1996 : La vie de Jésus -- 1999 : L'humanité -- 2003 : Twenty nine palms.

« Je cherche, dans la mise en scène du cinéma, des formes d'expression nouvelles capables de rendre le mouvement de notre vie, son temps, à nos regards contemporains. S'agit-il que de rythme, d'harmonie ? Je pense à Cézanne, à ce qu'il faisait, détruisant le motif, à ses centaines de Baigneuses peintes, ces merveilleuses compositions résolument artificielles, les maladresses, les gaucheries, et qui sont toutes à rechercher ce dont l'art est capable : pas tant une vision des choses mais l'expression par l'art de l'essence de la réalité. Aussi, je pense souvent quand, bien au début de ce siècle, il eut son élan, vers l'abstraction, aux regards qui se sont posés sur lui depuis lors et qui ont accompli toutes ses œuvres.

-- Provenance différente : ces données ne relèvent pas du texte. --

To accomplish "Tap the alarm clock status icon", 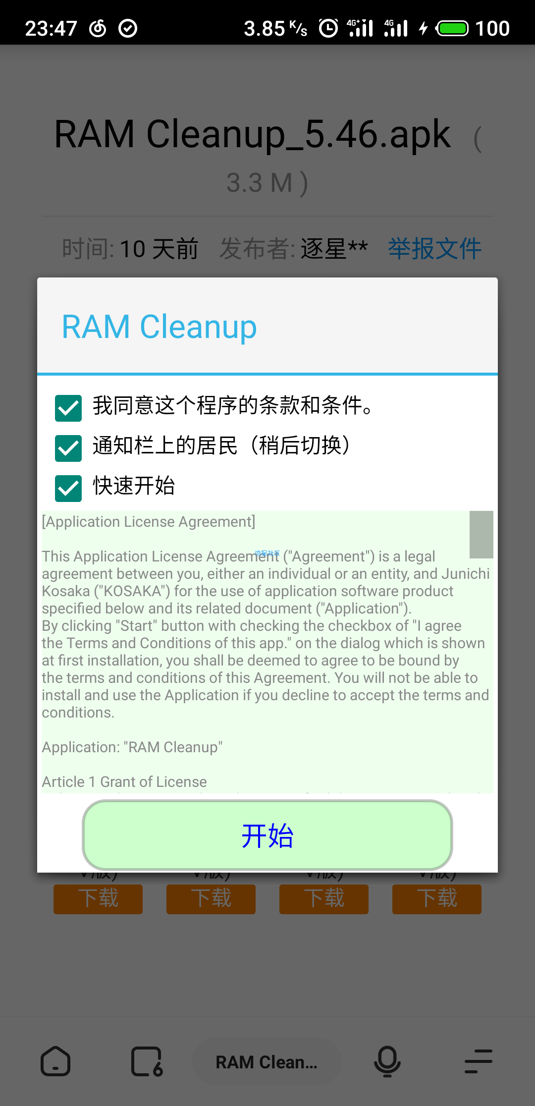I will pos(328,28).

Toutes les œuvres d'art ne sont-elles pas, comme les êtres, des commencements qui s'achèvent dans nos regards ?

Où est mon élan ?

Ne faut-il pas nous-mêmes sans cesse révolutionner le monde, sans cesse renouveler nos amours quand notre désuétude nous guette ? Elle nous mine aujourd'hui, à n'avoir presque de force sur rien, à subir un monde, dont la complexité et l'ordre contraignent nos épanouissements, nos libertés, au profit des masses informes qui nous aliènent. Qu'en est-il de nos regards ? Regarder quoi ? Sommes-nous assez dignes de vouloir vivre de la sorte ?

Qu'est-ce que le cinéma contemporain a à voir avec l'essence de la réalité ? Si ce n'est de nous en divertir, de nous abstraire d'elle, de l'oublier, de ne plus y penser !

Mais le cinéma doit modifier le monde, le regard.

On ne peut pas ne pas penser, ne pas méditer nos vies, ne pas affronter nos troubles et délaisser nos pouvoirs à la vaine démocratie.

Les vrais films de cinéma ont aussi besoin des regards pour s'accomplir. Ce sont les regards qui achèvent ces commencements que sont les oeuvres. L'art accomplit notre possibilité d'être des femmes et des hommes ; il nous éveille à propos de l'énigme que nous sommes. Des œuvres sont les compagnes de nos progrès, elles sont convaincantes.

La vie est moderne, mais plus nous ?

Que faire dès le début du millénaire ? Nous élancer, rompre nos liens, nous renverser. »

Bruno Dumont

(Texte publié dans le quotidien « L'Humanité » en décembre 1999)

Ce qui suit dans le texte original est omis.